- _TASK BRIEF_
Look through the entries below and report every line that has "computer".

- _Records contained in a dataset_
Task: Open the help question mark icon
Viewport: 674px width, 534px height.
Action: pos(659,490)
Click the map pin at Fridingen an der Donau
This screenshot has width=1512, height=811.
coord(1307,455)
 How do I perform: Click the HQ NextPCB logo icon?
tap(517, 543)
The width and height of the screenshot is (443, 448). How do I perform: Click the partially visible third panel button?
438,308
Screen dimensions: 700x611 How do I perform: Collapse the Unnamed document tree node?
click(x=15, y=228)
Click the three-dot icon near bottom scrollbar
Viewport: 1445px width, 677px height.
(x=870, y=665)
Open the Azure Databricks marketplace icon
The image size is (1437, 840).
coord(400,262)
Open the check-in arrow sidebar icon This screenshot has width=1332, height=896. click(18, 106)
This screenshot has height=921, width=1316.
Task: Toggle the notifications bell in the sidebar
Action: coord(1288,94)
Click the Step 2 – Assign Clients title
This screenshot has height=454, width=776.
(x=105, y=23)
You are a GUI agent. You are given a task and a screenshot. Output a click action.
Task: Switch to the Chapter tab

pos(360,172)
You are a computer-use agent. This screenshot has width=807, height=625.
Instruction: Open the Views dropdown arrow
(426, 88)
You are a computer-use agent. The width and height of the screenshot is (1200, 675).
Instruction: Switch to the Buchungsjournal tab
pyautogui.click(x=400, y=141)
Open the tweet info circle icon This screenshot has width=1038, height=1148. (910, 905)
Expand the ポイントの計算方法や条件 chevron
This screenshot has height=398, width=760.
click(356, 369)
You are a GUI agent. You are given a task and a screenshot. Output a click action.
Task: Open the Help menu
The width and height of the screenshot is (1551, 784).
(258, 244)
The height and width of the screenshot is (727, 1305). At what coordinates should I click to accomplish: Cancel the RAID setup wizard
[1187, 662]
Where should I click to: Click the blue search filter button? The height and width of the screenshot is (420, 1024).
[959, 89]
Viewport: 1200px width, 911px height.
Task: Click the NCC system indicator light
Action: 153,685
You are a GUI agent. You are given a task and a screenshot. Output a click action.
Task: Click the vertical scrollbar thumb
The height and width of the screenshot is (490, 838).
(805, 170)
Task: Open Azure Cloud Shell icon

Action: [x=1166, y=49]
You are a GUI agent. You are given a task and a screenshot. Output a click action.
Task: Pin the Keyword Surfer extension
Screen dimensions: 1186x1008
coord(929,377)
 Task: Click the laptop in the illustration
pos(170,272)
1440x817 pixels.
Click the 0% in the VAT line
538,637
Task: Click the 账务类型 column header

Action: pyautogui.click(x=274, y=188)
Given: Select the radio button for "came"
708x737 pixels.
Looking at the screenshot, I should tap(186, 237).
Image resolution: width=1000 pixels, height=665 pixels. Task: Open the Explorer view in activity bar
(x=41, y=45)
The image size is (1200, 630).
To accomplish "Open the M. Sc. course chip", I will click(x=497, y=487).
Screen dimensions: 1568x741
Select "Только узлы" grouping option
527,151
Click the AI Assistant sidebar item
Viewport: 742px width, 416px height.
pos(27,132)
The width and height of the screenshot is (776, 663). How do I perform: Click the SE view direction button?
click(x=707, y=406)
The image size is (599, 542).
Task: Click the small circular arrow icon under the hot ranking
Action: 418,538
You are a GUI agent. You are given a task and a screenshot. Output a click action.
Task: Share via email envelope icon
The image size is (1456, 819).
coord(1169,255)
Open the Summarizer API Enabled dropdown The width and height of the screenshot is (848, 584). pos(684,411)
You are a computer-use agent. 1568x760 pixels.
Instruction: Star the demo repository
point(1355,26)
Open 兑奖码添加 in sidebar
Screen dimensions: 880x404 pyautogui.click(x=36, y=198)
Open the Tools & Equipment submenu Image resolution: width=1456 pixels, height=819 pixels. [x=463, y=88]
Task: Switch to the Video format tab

- _TASK OUTPUT_
You are a computer-use agent. This screenshot has width=807, height=625.
You are a computer-use agent. The width and height of the screenshot is (1200, 675).
You are a computer-use agent. 1568x760 pixels.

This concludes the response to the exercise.